The quieter part came later. I was going through the paperwork on my own art collection one afternoon, and it hit me that none of it would hold up under real scrutiny. All that rigour from the trading floor, all those years of asking what is actually true versus what someone needs me to believe is true, and here I was in a world where the entire system ran on "trust me." That collision — the discipline I'd learned the hard way and the vulnerability I suddenly saw in something I loved — is what became Numeraire. It didn't feel like a pivot. It felt like something that had been heading toward me for a long time.
ML: As a woman working in AI and technology, what challenges have shaped your leadership journey?
Marsha Lipton: Trading teaches you things that no business school does. One of them is that being right at the wrong moment costs you just as much as being wrong. So you learn to time — when to push, when to hold, and when to completely change the direction. Tactical pivoting isn't indecision. It's actually the most disciplined thing you can do when the situation changes faster than your original plan anticipated.
The other thing trading gives you is a very clear eye for people. Not their titles, not their confidence, not the story they're telling about themselves, but what's actually lies underneath. On a trading floor you learn fast that appearance and substance frequently have nothing to do with each other, and that mistaking one for the other is expensive. I stopped being impressed by the performance of authority a long time ago. I look for something else now — how someone handles being wrong, whether they can separate their ego from their analysis, whether they take real risks or just talk about them.
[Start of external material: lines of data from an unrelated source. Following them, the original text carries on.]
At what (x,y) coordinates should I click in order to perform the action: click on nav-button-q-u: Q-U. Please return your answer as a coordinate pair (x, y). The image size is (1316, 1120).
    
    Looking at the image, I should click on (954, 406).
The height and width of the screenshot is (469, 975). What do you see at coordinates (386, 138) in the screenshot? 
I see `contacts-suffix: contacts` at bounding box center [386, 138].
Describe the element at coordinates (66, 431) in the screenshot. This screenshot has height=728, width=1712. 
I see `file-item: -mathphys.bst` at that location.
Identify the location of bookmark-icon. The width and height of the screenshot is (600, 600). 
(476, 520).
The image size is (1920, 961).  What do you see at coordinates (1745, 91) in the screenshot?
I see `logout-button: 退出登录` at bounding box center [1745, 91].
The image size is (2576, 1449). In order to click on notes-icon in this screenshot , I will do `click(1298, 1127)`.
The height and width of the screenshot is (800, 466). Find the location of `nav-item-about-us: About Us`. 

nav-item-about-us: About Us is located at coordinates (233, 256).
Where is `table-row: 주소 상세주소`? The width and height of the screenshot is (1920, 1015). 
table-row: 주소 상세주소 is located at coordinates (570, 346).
And that last part, calculated risk, is something I think women are socialized out of far too early. Calculated risk is not recklessness. It is the ability to look at incomplete information, make a call, and live with the consequences while you're already moving to the next decision. Dwelling on errors is a luxury traders can't afford and founders can't either.
What I didn't expect was that founding a technology company would hand me the same exam. Different language, different players, but the same underlying test: can you see clearly when the environment is designed to make you doubt yourself?
And then there's something my scientific training added to all of that. In physics you're taught early that a correctly formulated problem is already a large part of its solution. The way you frame the question determines whether an answer is even possible. So when we founded Numeraire we asked whether authenticity was actually the right question to be solving. Authentication for historical works with deceased artists is, in many cases, genuinely unsolvable. But identification — is this the specific object, is this the exact one — is a precise, tractable, answerable question.
ML: What advice would you give to young women who want to build careers in technology, AI or cultural innovation?
Marsha Lipton: Honestly, I'm reluctant to give advice. People are so different. What got me through would probably be completely wrong for someone else, and I'd hate to send anyone in the wrong direction with the best of intentions.
What I will say is this: when someone tries to make a professional conversation personal, don't go there with them. Stay on the substance. Make them come back to the substance. That one I'd stand behind for almost anyone.
The rest — figure out your own version. It'll be better than mine.